Thursday, December 11th, 2008 | Author:

The Supreme Court heard arguments in the case of Javaid Iqbal, a Muslim arrested a couple months after 9/11, and held for six months in solitary confinement. CNN tells us:

Iqbal was never charged with any terrorism offenses, although he was convicted of fraud for having false papers and eventually deported nearly six years ago.

Iqbal later filed a series of lawsuits against top Bush officials alleging he was beaten by guards during his six-month detention in solitary confinement, and that officials personally condoned isolating Muslim and Arab immigrants in a Brooklyn prison wing.

One of the issues in this case is whether former Attorney General John Ashcroft and FBI Director Robert Mueller are subject to discovery, or pre-trial depositions.

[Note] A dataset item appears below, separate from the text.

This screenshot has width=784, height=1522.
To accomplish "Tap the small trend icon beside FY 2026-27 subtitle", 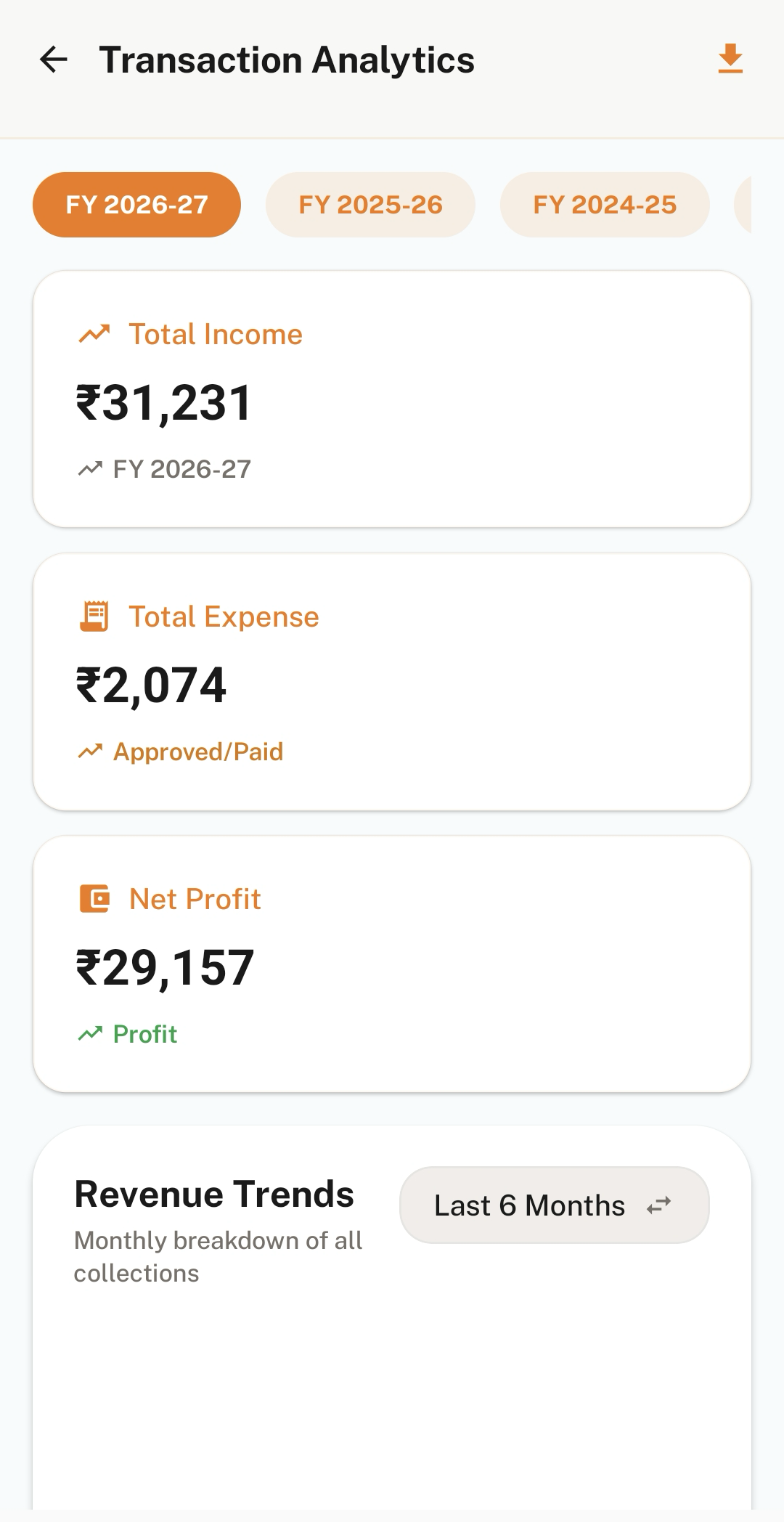I will point(90,468).
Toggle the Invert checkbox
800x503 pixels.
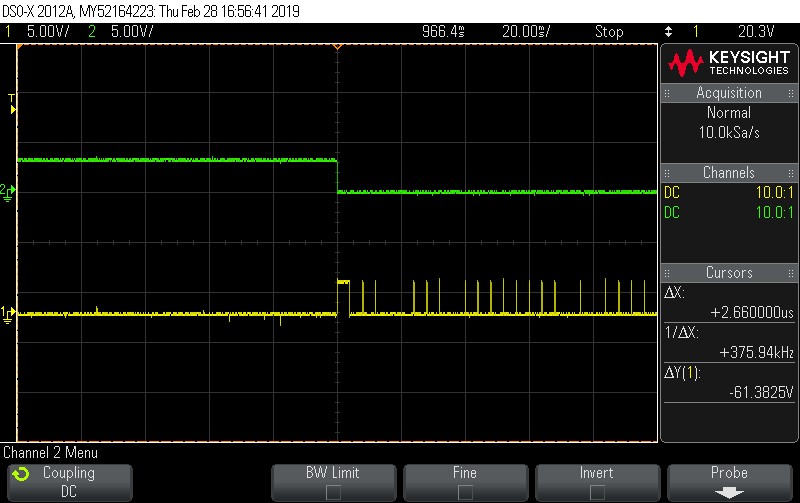click(597, 492)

I think we all have an instinctive understanding of justice and injustice. Principles and laws should be applied equally to everyone, regardless of their position in life, or their religion, or their sex. As we put it in this neck of the woods, what’s good for the goose is good for the gander. So we know that justice in this case should be available to Ashcroft and Mueller … and to Iqbal.


The government said a ruling in the Iqbal case would be a “blueprint” in the future for establishing a “plausible” argument of wrongdoing before top officials could be subject to civil liability.

The government has spoken truth in this statement. What they need to do next is apply this same principle of “a plausible argument of wrongdoing” to every other person who stands on American soil. Not only should this principle protect Ashcroft and Mueller from civil liability, it should protect all of us from arbitrary arrest, home invasions, and search and seizure.

It won’t work that way, though. The American scales of justice are now precariously tipped in favor of the government.